The scheduler will then ensure that pods that claim a given volume are only placed into the same zone as that volume (as long as it has enough capacity), as volumes cannot be attached across zones.

Thus, the node affinity conflict is happening when the application (Operation Center or Managed controller) has been moved to a different Availability Zone where the issued application was initially created, the volume remains attached to the previous Availability Zone.

Resolution

Kubernetes 1.12 and later

Kubernetes 1.12 introduces a feature called Volume Binding Mode to control that behavior.

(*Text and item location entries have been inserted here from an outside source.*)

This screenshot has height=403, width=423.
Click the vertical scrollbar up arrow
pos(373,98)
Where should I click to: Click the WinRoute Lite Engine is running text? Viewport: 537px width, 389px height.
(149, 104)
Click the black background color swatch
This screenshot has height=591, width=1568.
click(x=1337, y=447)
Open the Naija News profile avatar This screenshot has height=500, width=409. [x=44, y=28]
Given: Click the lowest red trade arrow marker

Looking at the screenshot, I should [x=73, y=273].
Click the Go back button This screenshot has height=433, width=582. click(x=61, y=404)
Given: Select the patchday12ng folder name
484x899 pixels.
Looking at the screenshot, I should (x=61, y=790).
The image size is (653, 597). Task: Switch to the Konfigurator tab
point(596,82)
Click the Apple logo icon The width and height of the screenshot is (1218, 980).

It requires that the VolumeScheduling feature gate is enabled - which it is by default since 1.10. You need to add the field volumeBindingMode: WaitForFirstConsumer to the default storage class.

Here is an example:

kind: StorageClass
apiVersion: storage.k8s.io/v1
metadata:
  name: test-storage
volumeBindingMode: WaitForFirstConsumer
[...]

Notes:

• Supported plugins support are listed at Storage Classes - Volume Binding Mode.
• volumeBindingMode is an immutable field. If you have defined this field for a storage class it cannot be edited, thus a new storage class would be needed.
• Once the volume is created and associated with the PVC, adding this flag (volumeBindingMode: WaitForFirstConsumer) will have no subsequent effect.
• If the issue is exposed after using volumeBindingMode: WaitForFirstConsumer, it might be caused by manual scaling which is not recommended. Please, use the Autoscaling capabilities of your Kubernetes Vendor (For example in GKE). In the case it happens, the application data must be migrated to their previous Availability Zone by Creating a manual backup of the previous application, Restoring in the new Availability Zones and Deleting previous pvc and pv for that application. IMPORTANT: deleting a master PVC will delete the corresponding master/oc volume (including its $JENKINS_HOME)

Kubernetes < 1.12

The solution is to upgrade to Kubernetes 1.12.

Workarounds

• Using a single zone environment until access to Kubernetes 1.12 is possible.
• Creating single zone storage classes (one per Availability Zone). The Managed controller can be configured to use a specific storage class.

1) Create Storage Classes

To create a Storage Class and bind it to an availability zone, the zone parameter can be used. Following is a YAML example of a storage class using the AWS EBS provisioner bound to us-east-1a:

apiVersion: storage.k8s.io/v1
kind: StorageClass
metadata: 
  name: gp2-1a
  labels: 
    k8s-addon: storage-aws.addons.k8s.io
parameters: 
  type: gp2 
  zone: us-east-1a
provisioner: kubernetes.io/aws-ebs

Note: Different provisioners accept different parameters, more details can be found at Storage Class - Parameters.

2) Configure Managed controllers

In the Managed controller configuration, set the storage class name in the “Storage Class Name” field:

If a persistent volume claim already exists for the managed controller, it must be deleted to be able to change the storage class. In that case you can follow these steps:

IMPORTANT NOTE: deleting a master PVC will delete the corresponding master volume.

1/ Stop the master from the CJOC UI
2/ Delete the master’s PVC with kubectl delete pvc <master-pod-name> -n build
3/ Set the value of the “Storage Class Name” to use
4/ Start the master from the CJOC UI

Note: A default storage class for master provisioning can be set under Manage Jenkins > Configure System > Kubernetes Master Provisioning > Advanced > Default Storage Class Name. This setting would apply to newly created master only.